Ernesto was silent a moment. Diego heard computer keys being punched on the other end. “There is no more Northrup Capital. The acquisition is complete, and all funds have been absorbed by our new benefactors.”

“Do we have a name?”

“Si.” More keys being punched. “IMC is the name. International Management Corporation. Registered in Grand Cayman.”

“I already know that,” Diego snapped. “I’ve seen the company registration. It is clearly just a shell, with local Cayman agents listed as the officers. I want to know who is really behind that generic company name.”

Ernesto sighed into the phone. “Nothing on that. Nobody has reached out to us directly yet. It is business as usual. Which is a good thing. They are smart enough to not contact us directly for now. Don’t ask, don’t tell.”

Diego exhaled slowly, glancing at his sideview mirror before changing lanes. It had been business as usual ever since Northrup Capital got taken over by IMC. A relief, of course.

But also a mystery.

After all, certainly the owners of IMC were not blind to what Northrup Capital was really up to. The Zeta Nation was just one of many such investments the Northrup brothers had engineered.
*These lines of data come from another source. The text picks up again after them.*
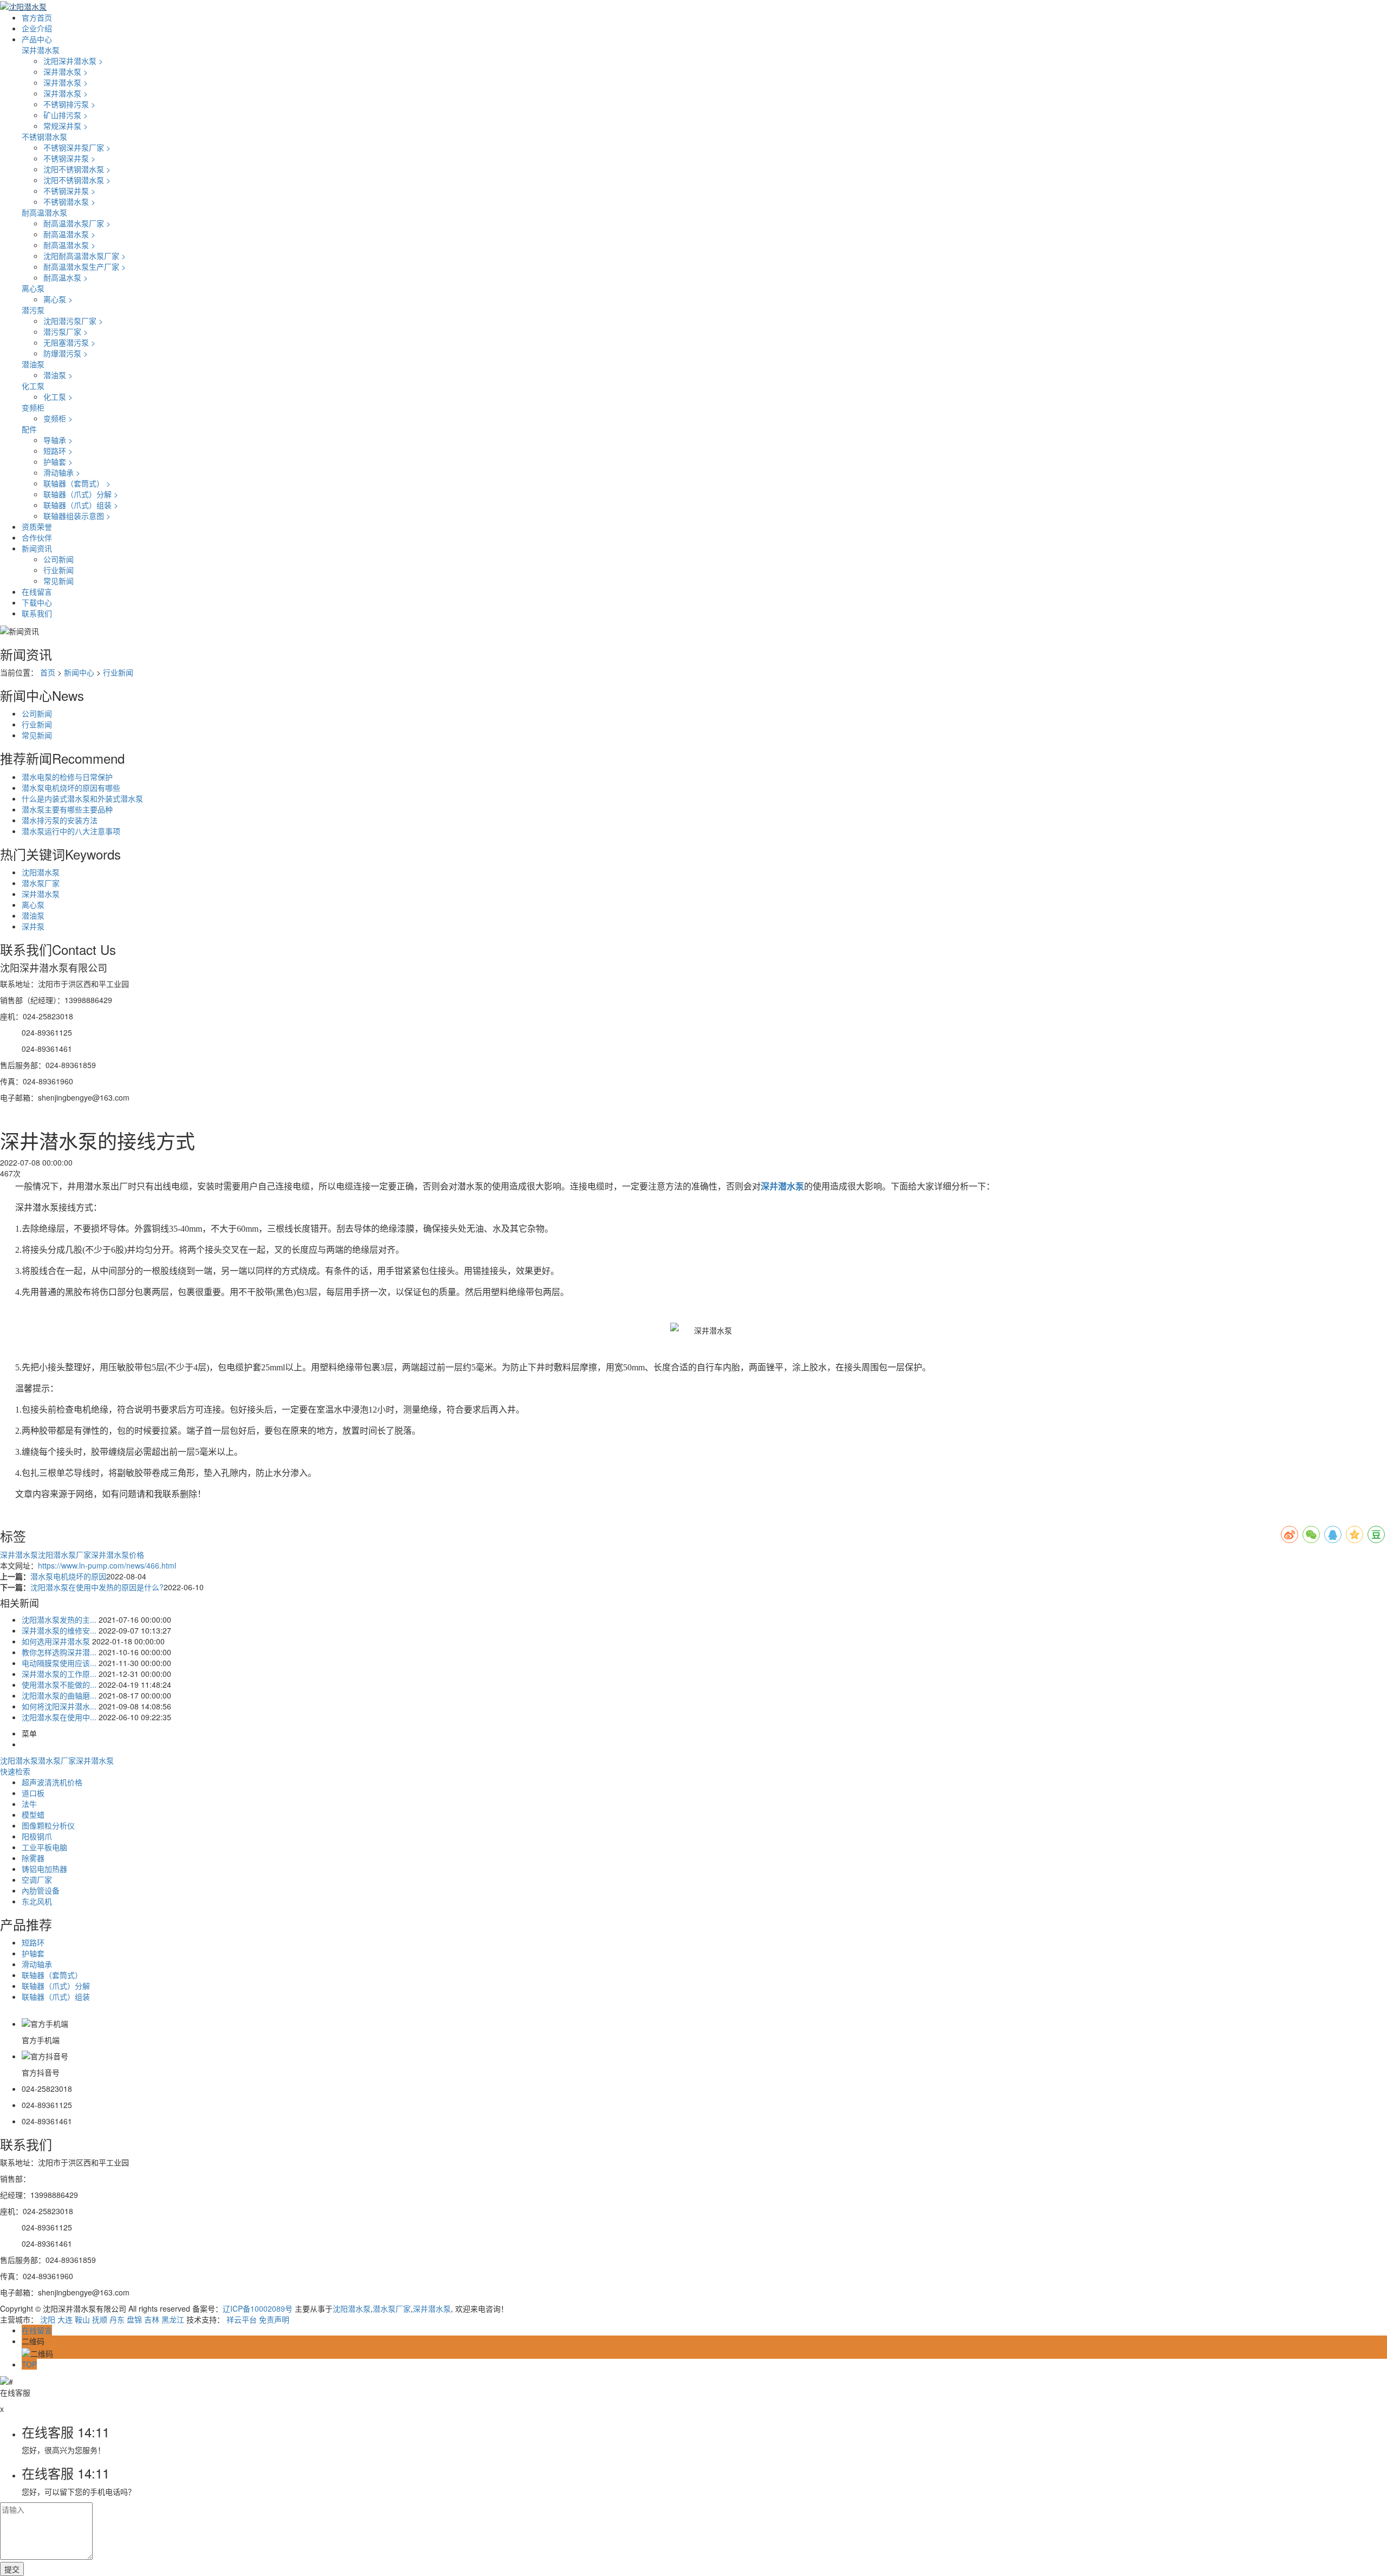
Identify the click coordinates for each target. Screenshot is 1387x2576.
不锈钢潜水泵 (44, 136)
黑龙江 (172, 2319)
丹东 (117, 2319)
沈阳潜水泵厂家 (64, 1554)
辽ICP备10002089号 (258, 2308)
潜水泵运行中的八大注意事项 (71, 830)
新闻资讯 (37, 548)
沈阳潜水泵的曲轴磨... (59, 1695)
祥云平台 (241, 2319)
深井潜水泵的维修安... (59, 1630)
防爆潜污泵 (65, 353)
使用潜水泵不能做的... (59, 1684)
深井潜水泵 (41, 49)
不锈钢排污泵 (69, 104)
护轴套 (58, 461)
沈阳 (47, 2319)
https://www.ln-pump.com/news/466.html (107, 1565)
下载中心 (37, 602)
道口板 (33, 1792)
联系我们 (37, 613)
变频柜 (33, 407)
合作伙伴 (37, 537)
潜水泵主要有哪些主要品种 (67, 809)
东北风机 (37, 1901)
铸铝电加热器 (44, 1868)
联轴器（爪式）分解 (80, 494)
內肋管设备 (41, 1890)
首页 (47, 672)
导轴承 (58, 439)
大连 (65, 2319)
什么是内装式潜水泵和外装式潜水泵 (82, 798)
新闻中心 (79, 672)
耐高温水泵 (65, 277)
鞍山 (82, 2319)
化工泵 (33, 385)
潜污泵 (33, 309)
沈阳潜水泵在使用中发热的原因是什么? (97, 1587)
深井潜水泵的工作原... (59, 1673)
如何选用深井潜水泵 (56, 1641)
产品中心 (37, 39)
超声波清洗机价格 (52, 1782)
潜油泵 (33, 364)
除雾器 (33, 1857)
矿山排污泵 (65, 114)
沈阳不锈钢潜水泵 (77, 169)
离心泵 (33, 288)
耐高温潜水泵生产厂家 (84, 266)
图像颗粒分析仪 (48, 1825)
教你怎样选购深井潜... (59, 1652)
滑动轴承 (61, 472)
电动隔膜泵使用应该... (59, 1662)
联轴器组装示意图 (77, 515)
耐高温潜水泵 (44, 212)
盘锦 (134, 2319)
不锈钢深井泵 (69, 158)
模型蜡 (33, 1814)
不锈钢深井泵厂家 (77, 147)
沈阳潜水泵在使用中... (59, 1717)
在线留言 (37, 591)
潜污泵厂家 (65, 331)
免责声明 (274, 2319)
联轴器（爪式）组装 (80, 504)
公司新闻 (58, 559)
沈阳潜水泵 (41, 872)
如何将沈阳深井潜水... (59, 1706)
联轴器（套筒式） (77, 483)
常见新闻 (58, 580)
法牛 (29, 1803)
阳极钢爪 (37, 1836)
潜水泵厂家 (41, 882)
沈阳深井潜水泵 (73, 60)
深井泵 (33, 926)
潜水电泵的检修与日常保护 (67, 776)
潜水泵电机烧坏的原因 (68, 1576)
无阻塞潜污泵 (69, 342)
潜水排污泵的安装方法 (60, 820)
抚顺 (99, 2319)
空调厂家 (37, 1879)
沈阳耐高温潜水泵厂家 (84, 255)
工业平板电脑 (44, 1847)
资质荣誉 (37, 526)
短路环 (58, 450)
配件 (29, 429)
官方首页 (37, 17)
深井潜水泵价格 (117, 1554)
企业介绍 (37, 28)
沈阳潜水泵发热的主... (59, 1619)
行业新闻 (58, 569)
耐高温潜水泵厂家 (77, 223)
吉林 (151, 2319)
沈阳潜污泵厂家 (73, 320)
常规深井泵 (65, 125)
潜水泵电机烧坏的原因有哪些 (71, 787)
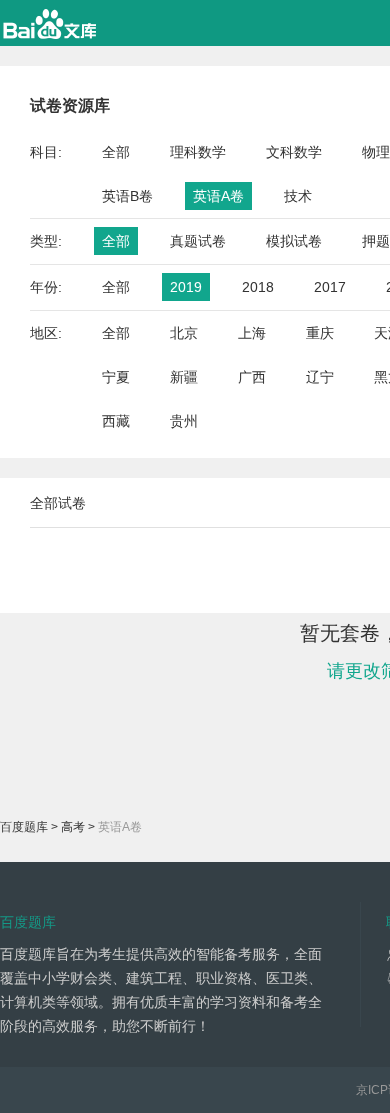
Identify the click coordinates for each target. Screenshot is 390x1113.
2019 (186, 287)
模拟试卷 (294, 241)
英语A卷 (218, 196)
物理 (376, 152)
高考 (73, 827)
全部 (116, 152)
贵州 (184, 421)
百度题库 (24, 827)
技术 (298, 196)
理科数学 (198, 152)
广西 (252, 377)
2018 (258, 287)
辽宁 (320, 377)
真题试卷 (198, 241)
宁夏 (116, 377)
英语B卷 (127, 196)
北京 (184, 333)
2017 (330, 287)
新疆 (184, 377)
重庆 (320, 333)
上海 (252, 333)
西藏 (116, 421)
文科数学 (294, 152)
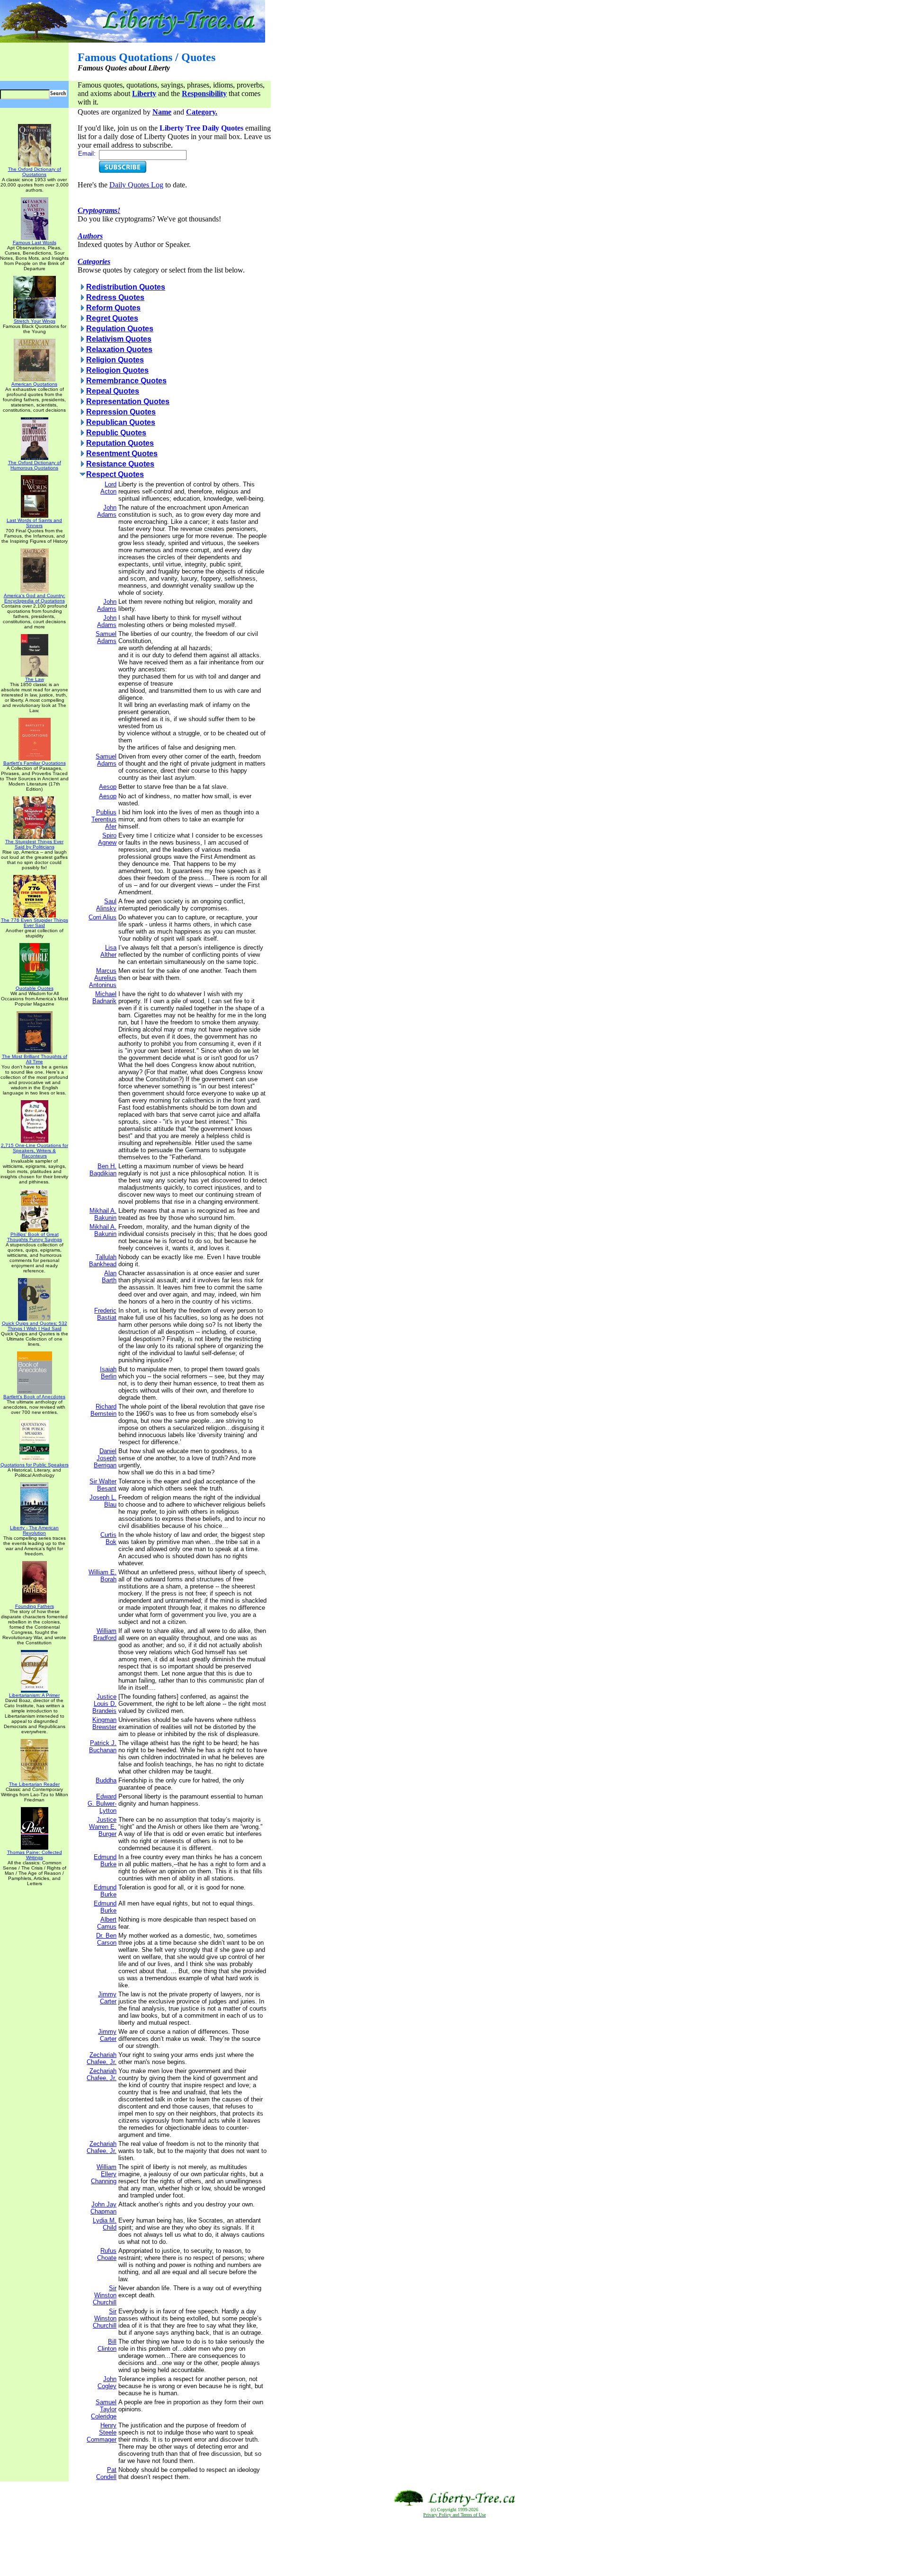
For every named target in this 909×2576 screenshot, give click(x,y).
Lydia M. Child (104, 2224)
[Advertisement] (454, 2547)
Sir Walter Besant (102, 1485)
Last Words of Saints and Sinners (34, 523)
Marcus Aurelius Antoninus (102, 977)
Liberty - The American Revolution (34, 1530)
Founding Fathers (34, 1606)
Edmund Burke (105, 1860)
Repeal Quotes (112, 391)
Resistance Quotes (120, 464)
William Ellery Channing (103, 2174)
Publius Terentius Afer (103, 819)
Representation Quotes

There were the Kendos in Western Africa and the Urzis in Eastern Europe and some fringe Islamic group who’d taken over an island near Indonesia or Malaysia.

All those arrangements had been designed the same way by the Northrup brothers: Make sure these “startup countries” positioned themselves as the “lesser of evils” in dangerous parts of the world. Then get “foreign aid” packages slipped into larger bills pushed through Congress by well-paid Washington lobbyists. Issue bonds that pay generous interest using the foreign-aid money. Northrup Capital buys the bonds, thereby getting massive interest payments courtesy of the clueless American taxpayer.

A beautiful scheme, but also a house of cards built upon what Washington lobbyists fondly called “Trojan Horse” bills—large, overly complex bills that contained everything including the kitchen sink and all the fixtures, giving both parties a piece of the pie, thereby guaranteeing it got passed by the House and the Senate, then signed into law by the President—who of course didn’t have time to read 3,452 pages of legal nonsense and simply relied on his advisers to tell him where to sign.

But Senator Robinson had repeatedly called out these Trojan Horse bills, was promising to close these loopholes, reduce the influence of paid lobbyists, clean up Congress and make American democracy transparent and easy to understand. That was part of his platform, and it was resonating with the public.